Realtime's Postgres Changes feature listens for database changes and sends them to clients. Clients are required to subscribe with a JWT dictating which changes they are allowed to receive based on the database's Row Level Security.

Anyone with access to a valid JWT signed with the project's JWT secret is able to listen to your database's changes, unless tables have Row Level Security enabled and policies in place.

Clients can choose to receive INSERT, UPDATE, DELETE, or * (all) changes for all changes in a schema, a table in a schema, or a column's value in a table.

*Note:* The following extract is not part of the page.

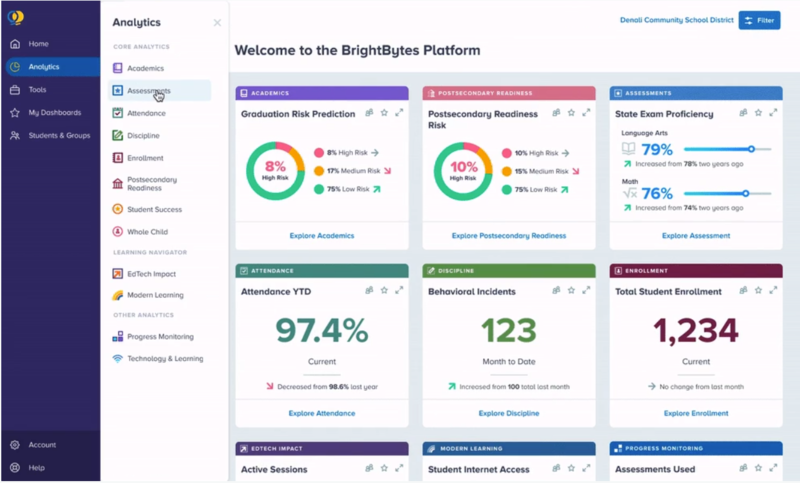800x483 pixels.
Task: Click the Academics icon in Analytics panel
Action: pyautogui.click(x=118, y=69)
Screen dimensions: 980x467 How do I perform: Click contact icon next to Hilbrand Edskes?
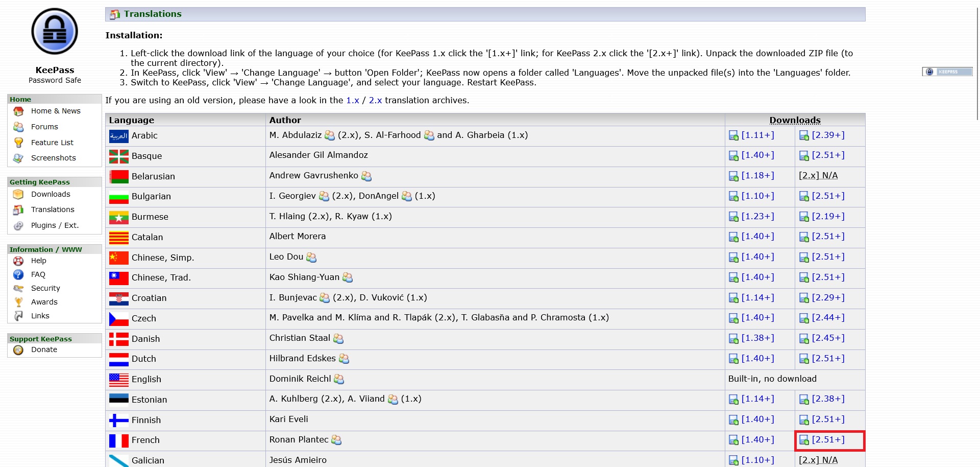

Your clients should only listen to tables in the public schema and you must first enable the tables you want your clients to listen to.

Postgres Changes works out of the box for tables in the public schema. You can listen to tables in your private schemas by granting table SELECT permissions to the database role found in your access token. You can run a query similar to the following:

grant
select
  on "private_schema"."table" to authenticated;

caution

We strongly encourage you to enable RLS and create policies for tables in private schemas. Otherwise, any role you grant access to will have unfettered read access to the table.

Replication Setup#

You can do this in the Replication section in the Dashboard or with the SQL editor:

begin;

-- remove the supabase_realtime publication
drop
  publication if exists supabase_realtime;

-- re-create the supabase_realtime publication with no tables
create publication supabase_realtime;

commit;

-- add a table to the publication
alter
  publication supabase_realtime add table messages;

Full old Record#

By default, only new record changes are sent but if you want to receive the old record (previous values) whenever you UPDATE or DELETE a record, you can set the replica identity of your table to full:

alter table
  messages replica identity full;

caution

RLS policies are not applied to DELETE statements. When RLS is enabled and replica identity is set to full on a table, the old record contains only the primary key(s).

Schema Changes#

To listen to all changes in the public schema:

const { createClient } = require('@supabase/supabase-js')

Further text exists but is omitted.